Em ambas as solenidades, o prefeito Bernardo Rossi fez uso da palavra.

E, por último, a sessão solene comemorativa do 175º aniversário da fundação do município, realizada no Teatro SESC Quitandinha, presidida pelo vereador Paulo Igor, presidente da Câmara Municipal de Petrópolis, e pela historiadora Maria de Fátima Moraes Argon, presidente do Instituto Histórico de Petrópolis. Na cerimônia foram entregues títulos e honrarias concedidos pelo Legislativo no ano de 2017. Como oradora do IHP, Fátima Argon lembrou que, em cada momento da história de Petrópolis, as pessoas se reúnem em torno de um objetivo comum, seja para criar projetos, fundar instituições, defender uma ideia ou comemorar uma data.

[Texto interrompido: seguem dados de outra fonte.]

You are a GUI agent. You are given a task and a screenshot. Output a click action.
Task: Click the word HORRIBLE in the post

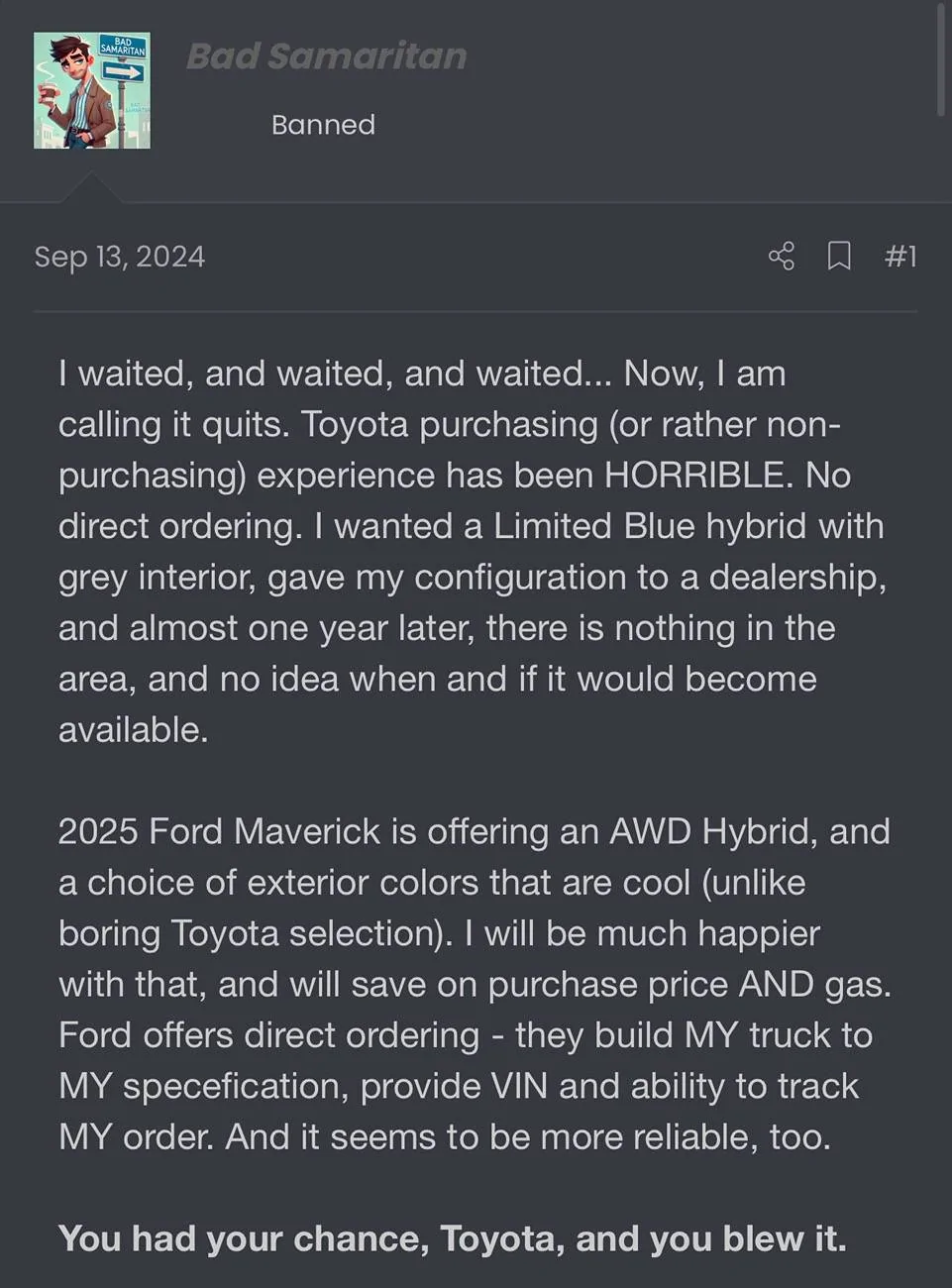(698, 476)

Destacou também que muitos são os nomes a serem lembrados durante as comemorações dos 175 anos de Petrópolis, mas desejava mencionar um grupo muito especial de estudiosos que, na década de 1930, lideraram um movimento que culminou com a criação de instituições importantes para a cidade: o Instituto Histórico de Petrópolis e o Museu Imperial. Após fazer um histórico da criação do IHP, fundado em 24 de setembro de 1938, finalizou: “Neste ano, em que o nosso IHP comemora os seus 80 anos de atividades, desejamos que vocês aqui presentes e, especialmente os agraciados, sintam-se motivados e unam-se ao propósito do Instituto Histórico de Petrópolis, que é a defesa e a preservação do patrimônio histórico-artístico-cultural e, sobretudo, a memória de Petrópolis”.